# Day 2 - Working with S3

In this notebook we will use some S3 API to interact with [Minio](https://minio.io) a full-fledged service, based on *object storage* combining two protocols:
 * `s3://`, providing a multi-user service with per-user authentication for uploading and downloading files;
 * `http://`, providing a public service with per-operation authentication for uploading and downloading files.

The `s3` protocol is an **open standard** for *object storage* that was first released by Amazon Web Services (AWS) in 2006.

It provides a simple web interface that can be used to store and retrive any amount of data, at any time, from anywhere in the web.

The `s3` protocol is a popular choice for storing and managing large amounts of unstructured data such as images, videos and log files. 
It offers a range of storage classes designed for different use cases, requiring a frequent access or relying on cold storage for archiving data at the lowest cost. 

Minio, and in general object storage, is organized in ***buckets***. 
A bucket is a logical container for stored objects. It is more a flat structure that stores objects and their metadata than a file inside a folder.
Buckets are used to organize and manage objects in *object storage* systems.

Buckets can be created as needed and associated to policies determining what actions users can perform on a bucket and on all the objects in the bucket.
Example of policies include replication to other storage services (for disaster recovery) or lifecycle policies. 

In this notebook we will focus on the basics of S3, including bucket policies and metadata. 


## Accessing Minio console

Go to `https://sosc.131.154.98.182.myip.cloud.infn.it/`, start you Minio application and login with the user and password provided

## Accessing *Minio* via `s3` in Python with the boto3 library

The `boto3`  enables more complicated authorization patterns and enables developing applications which are independent of the object storage provider.

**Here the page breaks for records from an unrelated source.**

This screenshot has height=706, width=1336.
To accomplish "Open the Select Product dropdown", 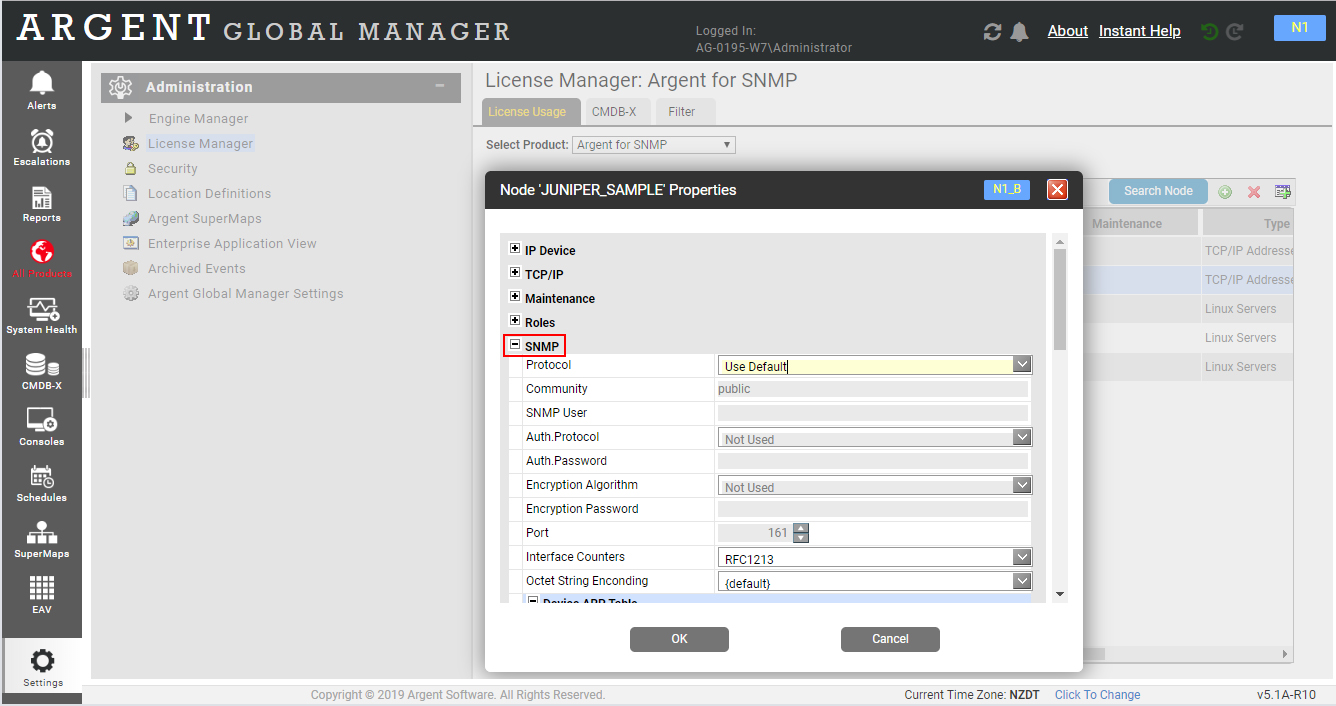I will pyautogui.click(x=655, y=145).
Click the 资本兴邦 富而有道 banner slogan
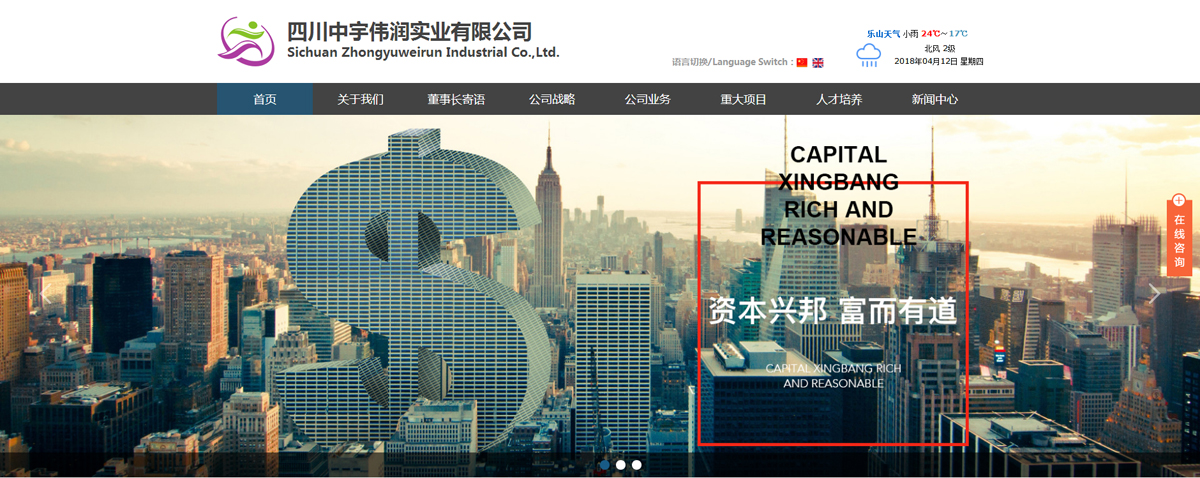The height and width of the screenshot is (478, 1200). [832, 311]
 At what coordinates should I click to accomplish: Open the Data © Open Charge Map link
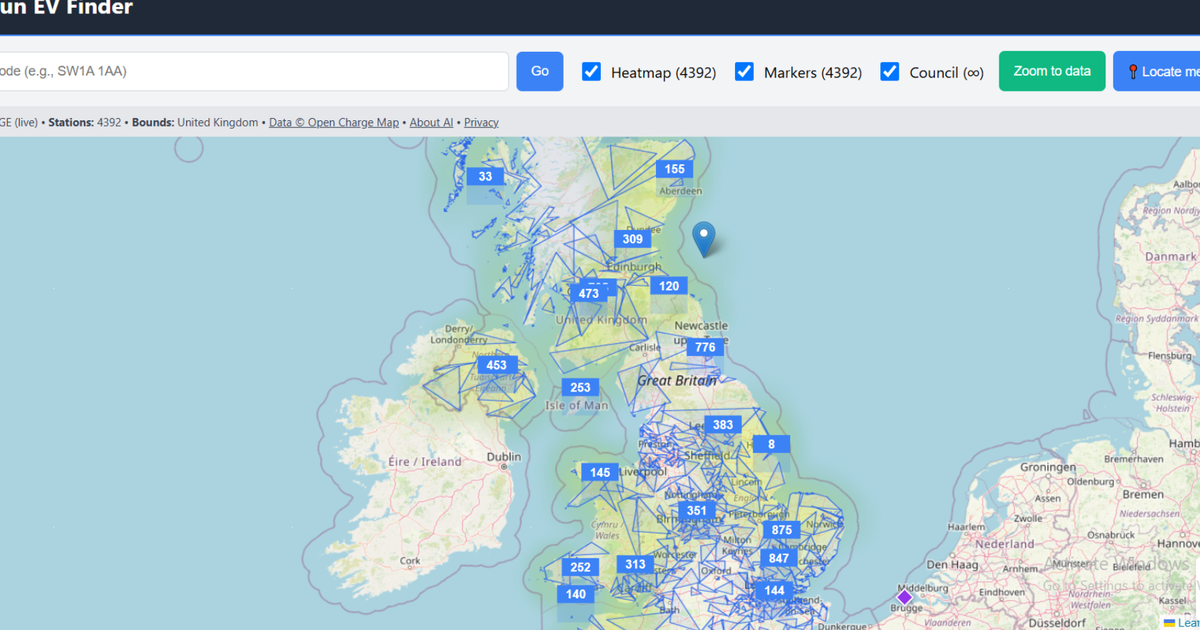click(x=333, y=122)
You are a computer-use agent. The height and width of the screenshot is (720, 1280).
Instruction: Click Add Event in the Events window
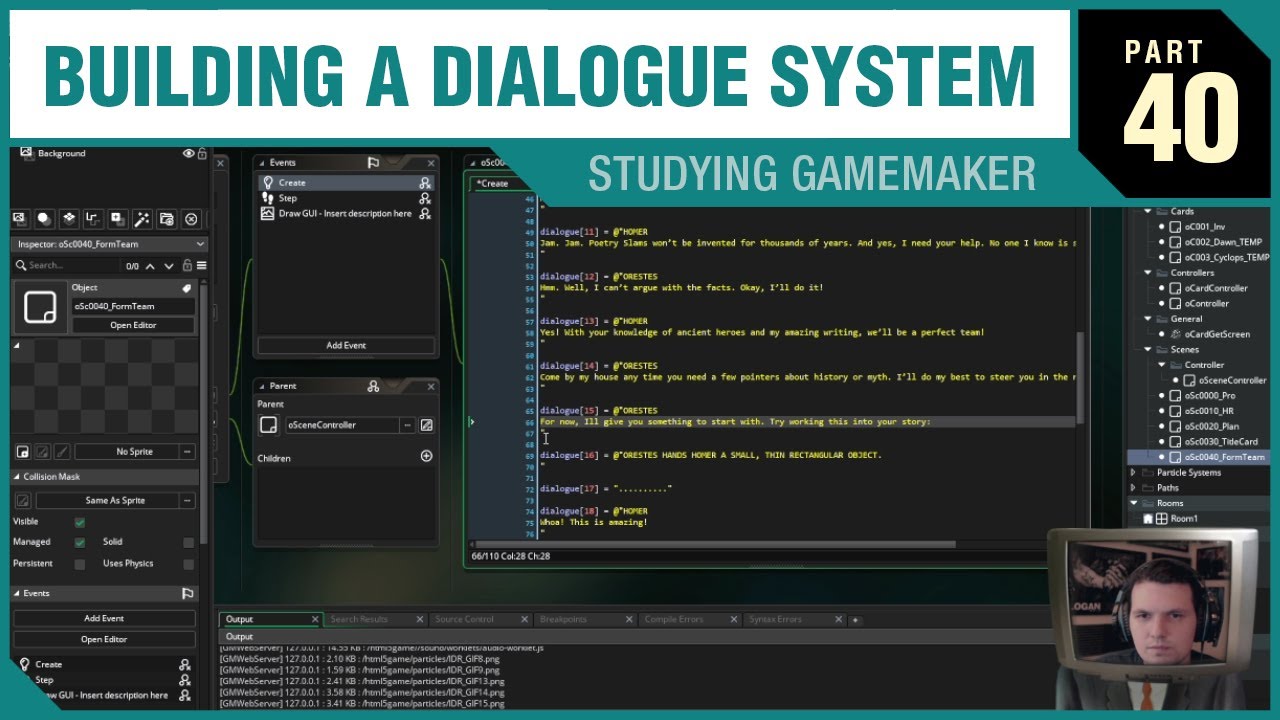click(x=346, y=345)
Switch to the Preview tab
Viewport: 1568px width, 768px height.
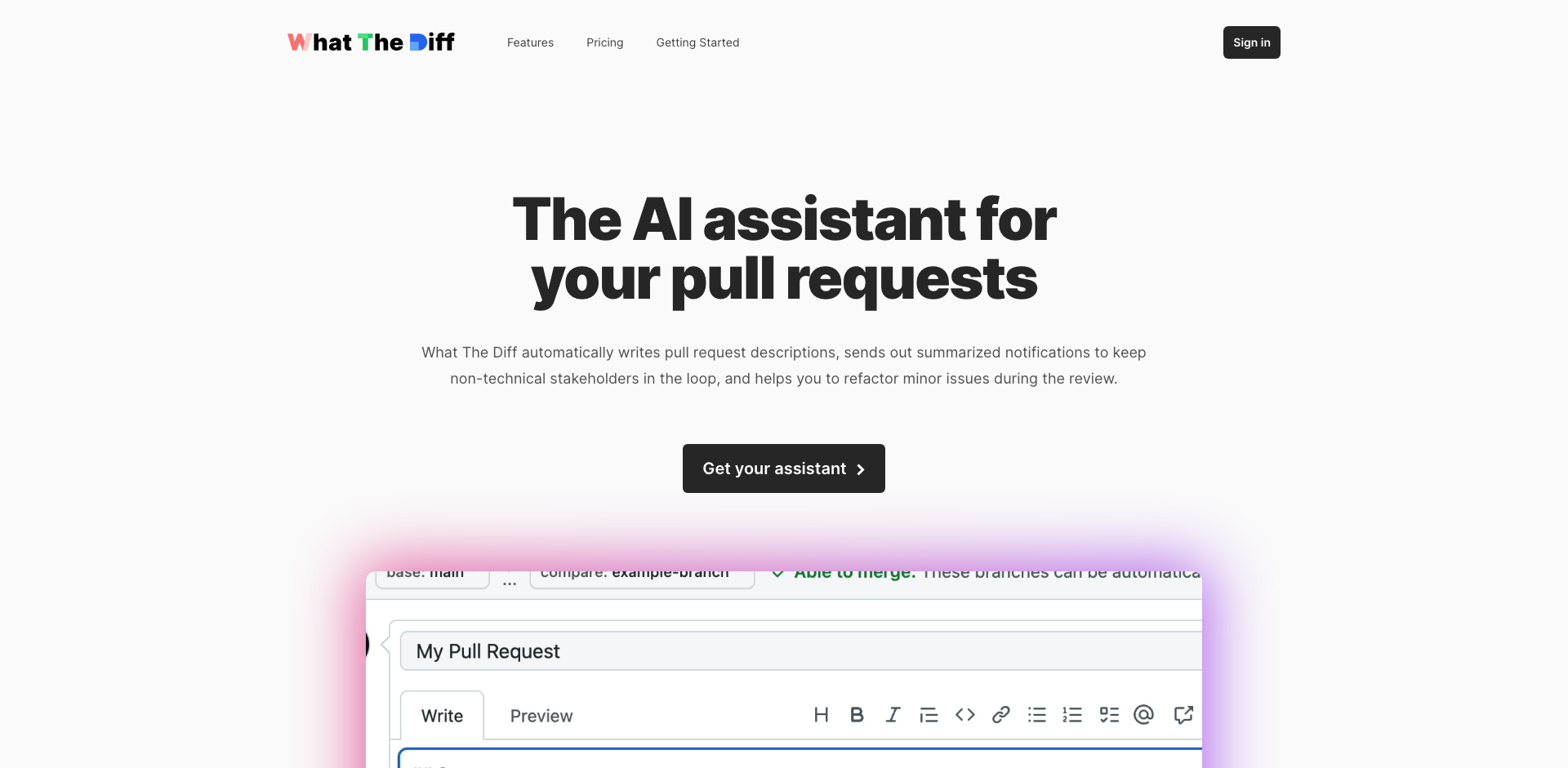pos(541,716)
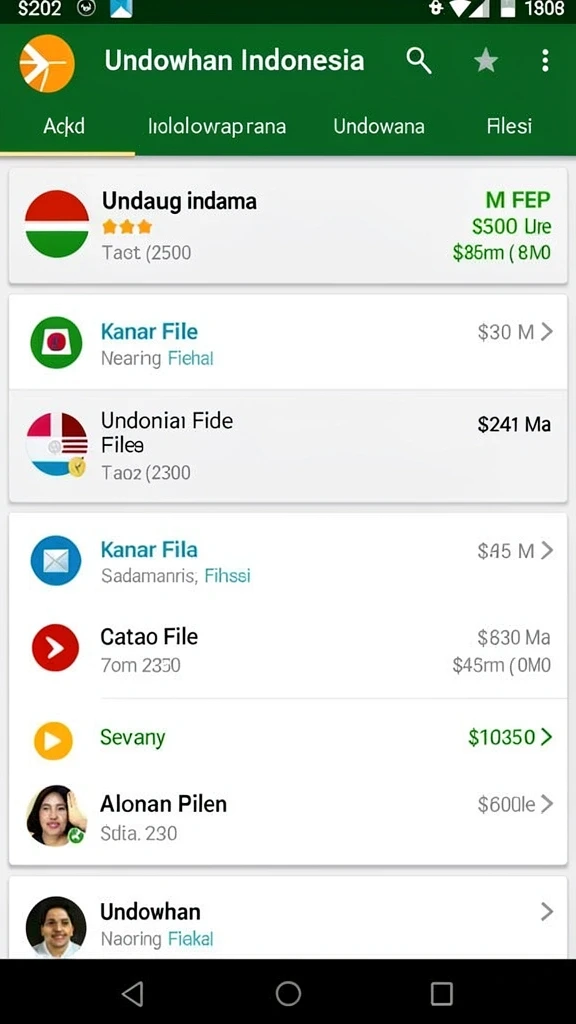Viewport: 576px width, 1024px height.
Task: Open Sevany details via $10350 chevron
Action: click(x=547, y=737)
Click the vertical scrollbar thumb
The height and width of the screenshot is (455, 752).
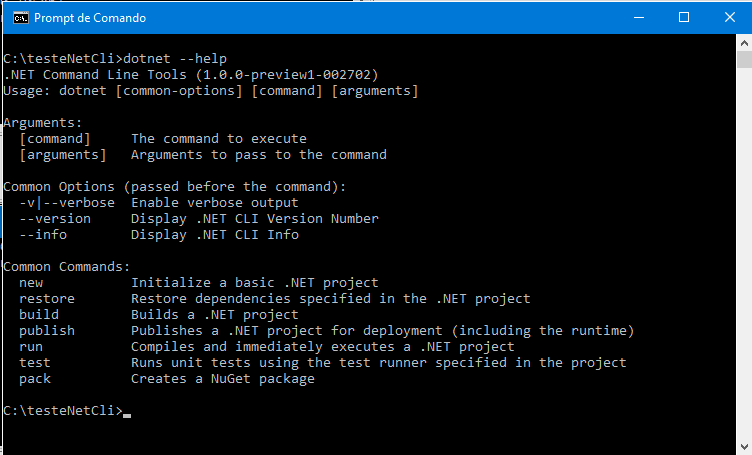pyautogui.click(x=744, y=59)
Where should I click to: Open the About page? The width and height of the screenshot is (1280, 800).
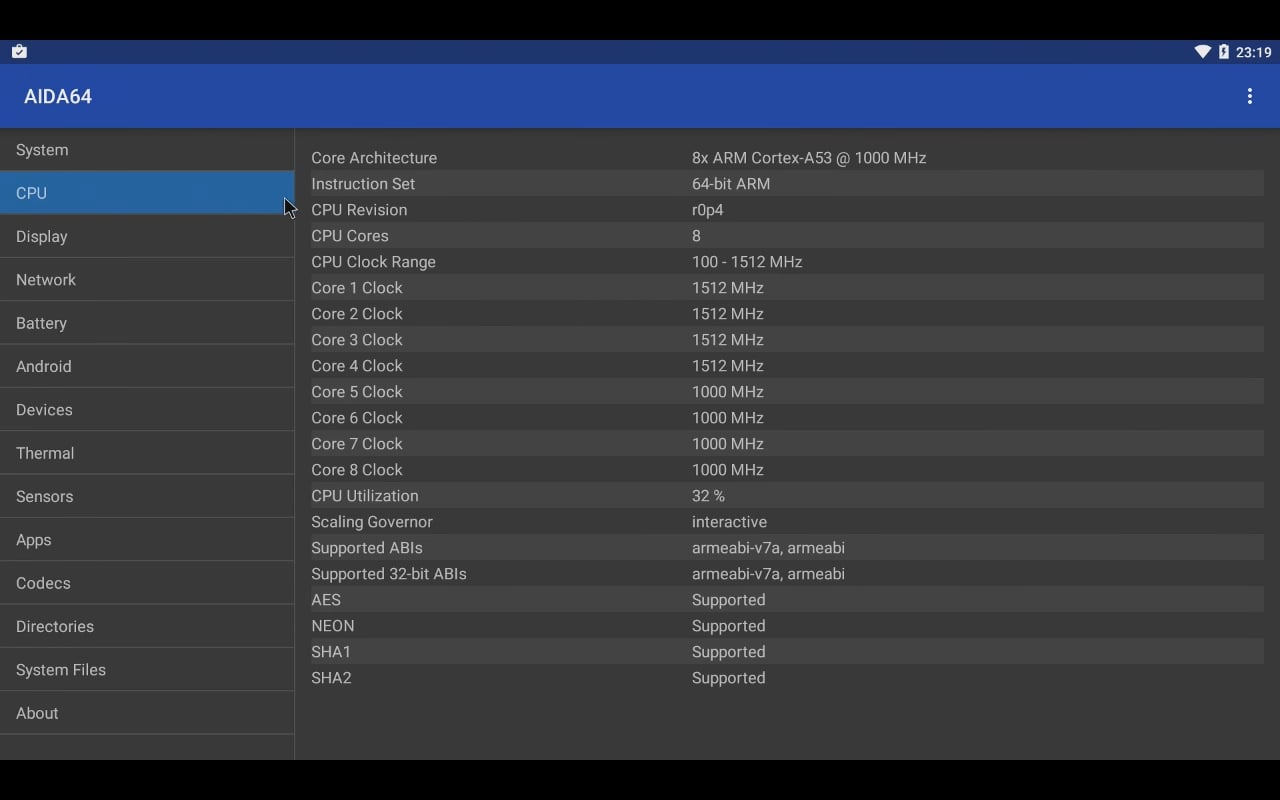coord(147,713)
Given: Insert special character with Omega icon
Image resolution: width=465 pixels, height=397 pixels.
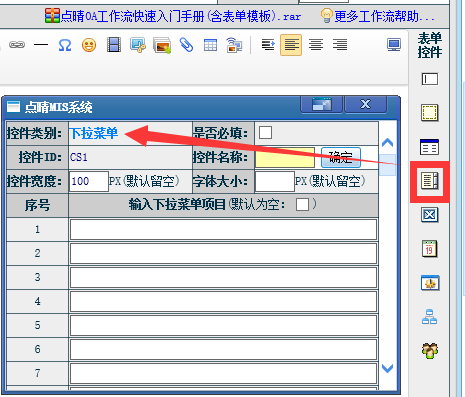Looking at the screenshot, I should (65, 45).
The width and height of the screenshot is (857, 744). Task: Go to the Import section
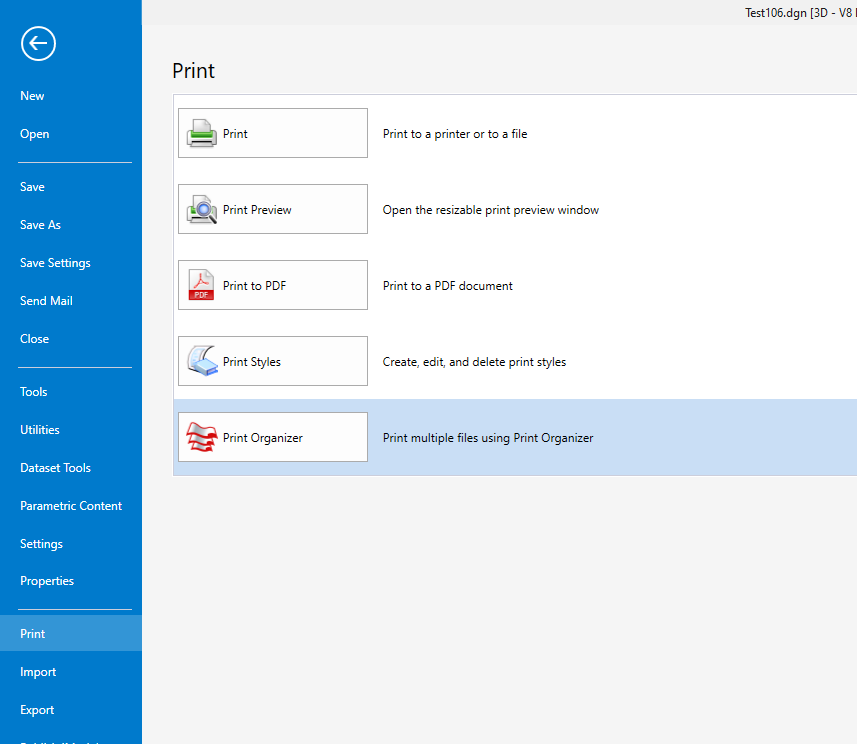38,672
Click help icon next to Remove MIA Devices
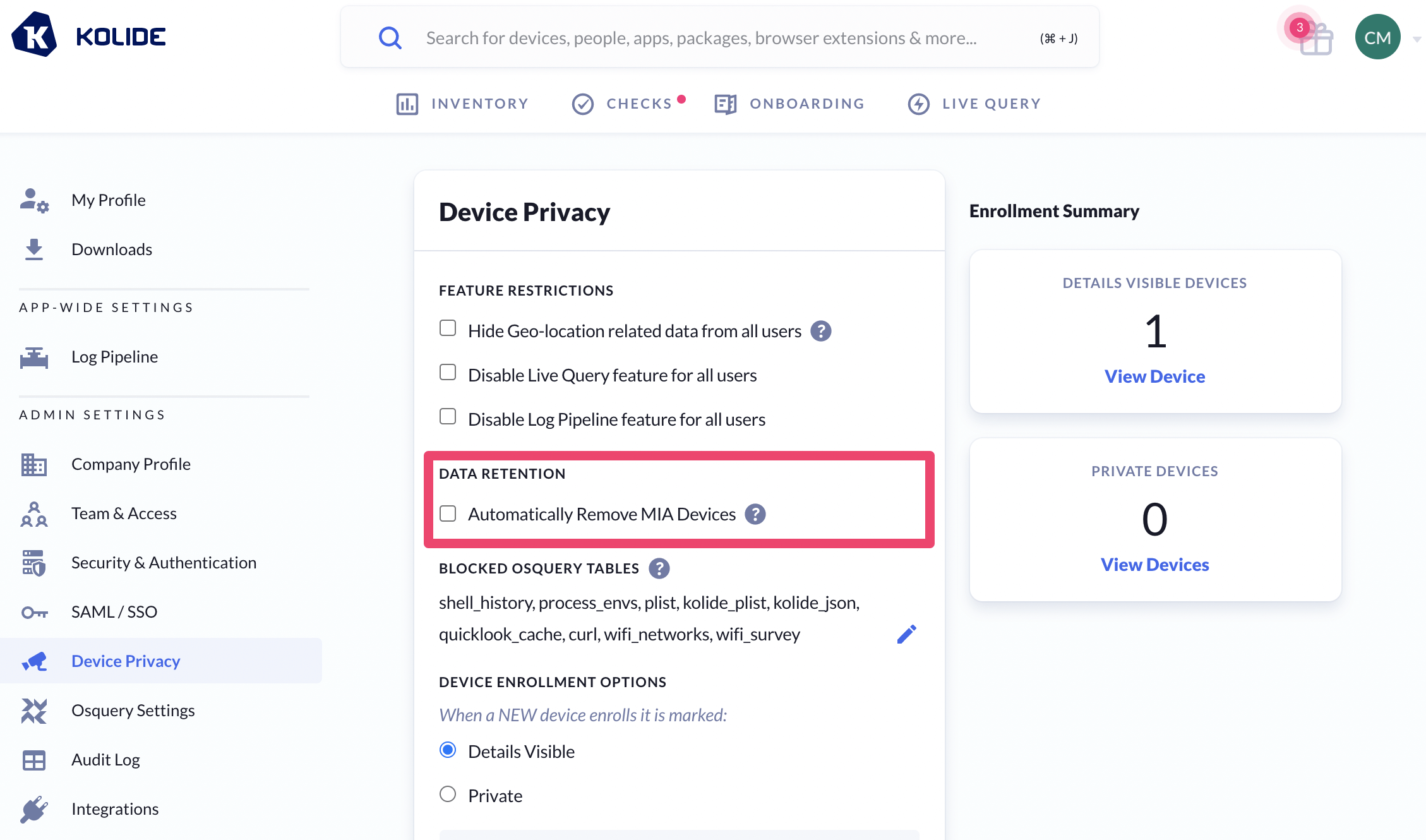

In other words, if you develop your application with `boto3` you can transparently migrate from a self-hosted Minio server, to an AWS object storage solution. Enable the S3 client by running the cell.
Use `endpoint_url="http://localhost:9000` as endpoint to contact minio API.


In [3]:
import boto3
import json

miniouser="put_here_user"
miniopassword="put_here_password"

s3client = boto3.client('s3',
    aws_access_key_id=miniouser,
    aws_secret_access_key=miniopassword,
    endpoint_url="http://localhost:9000",
    region_name='default',)

Then apply the following to perform some actions

1. List your buckets

In [None]:
resp = s3client.list_buckets()
print(resp)

2. Create your own bucket (if you are allowed!)

In [None]:
bucket_name = 'bucket1'
s3bucket = s3client.create_bucket(Bucket=bucket_name)
resp = s3client.list_buckets()
print(resp)

3. Print only the Bucket name(s)

In [None]:
resp = s3client.list_buckets()
for bucket in resp['Buckets']:
        print(bucket['Name'])

4. Retrieve the policy for the specified bucket (check the MINIO console)

In [None]:
bucket_name = 'bucket1'
resp = s3client.get_bucket_policy(Bucket=bucket_name,)
print(resp)
print(resp['Policy'])

5. Create your own bucket policy

In [None]:
bucket_name = 'bucket1'
bucket_policy = {
    'Version': '2012-10-17',
    'Statement': [{
        'Sid': 'AddPerm',
        'Effect': 'Allow',
        'Principal': '*',
        'Action': ['s3:ListBucket'],
        'Resource': f'arn:aws:s3:::{bucket_name}'
    }]
}

# Convert the policy from JSON dict to string
bucket_policy = json.dumps(bucket_policy)

# Set the new policy
s3client.put_bucket_policy(Bucket=bucket_name, Policy=bucket_policy)
resp = s3client.get_bucket_policy(Bucket=bucket_name,)
print(resp)


6. Upload an object (upload or create a couple of txt file such as test1.txt and test2.txt)

In [None]:
bucket_name = 'bucket1'
upload = s3client.upload_file('test.txt', bucket_name, 'test/test.txt')
resp = s3client.list_objects(Bucket=bucket_name)
print(resp)

7. List Object in a bucket

In [None]:
bucket_name = 'bucket1'
resp = s3client.list_objects(Bucket=bucket_name)
for object in resp['Contents']:
        print(object['Key'])

8. List metadata of an Object

In [None]:
bucket_name = 'bucket1'
resp = s3client.list_objects(Bucket=bucket_name)
##print(resp)
for object in resp['Contents']:
    print(object['Key'])
    metadata = s3client.head_object(Bucket=bucket_name, Key=object['Key'])
    print(metadata)

9. Add personalized metadata

In [None]:
bucket_name = 'bucket1'
resp = s3client.list_objects(Bucket=bucket_name)
for object in resp['Contents']:
    print(object['Key'])
    metadata = s3client.head_object(Bucket=bucket_name, Key=object['Key'])
    print(metadata)
    new_meta = metadata['Metadata']
    new_meta['Costa'] = 'costa1'
    s3client.copy_object(Bucket=bucket_name, Key=object['Key'], CopySource=bucket_name + '/' + object['Key'], Metadata=new_meta, MetadataDirective='REPLACE')
    metadata = s3client.head_object(Bucket=bucket_name, Key=object['Key'])
    print(metadata)

10. Delete an Object

In [None]:
bucket_name = 'bucket1'
resp = s3client.list_objects(Bucket=bucket_name)
for object in resp['Contents']:
    print(object['Key'])
    s3client.delete_object(Bucket=bucket_name, Key=object['Key'])
resp = s3client.list_objects(Bucket=bucket_name)
print(resp)

11. Delete a bucket

In [None]:
bucket_name = 'bucket1'
s3bucket = s3client.delete_bucket(Bucket=bucket_name)
resp = s3client.list_buckets()
print(resp)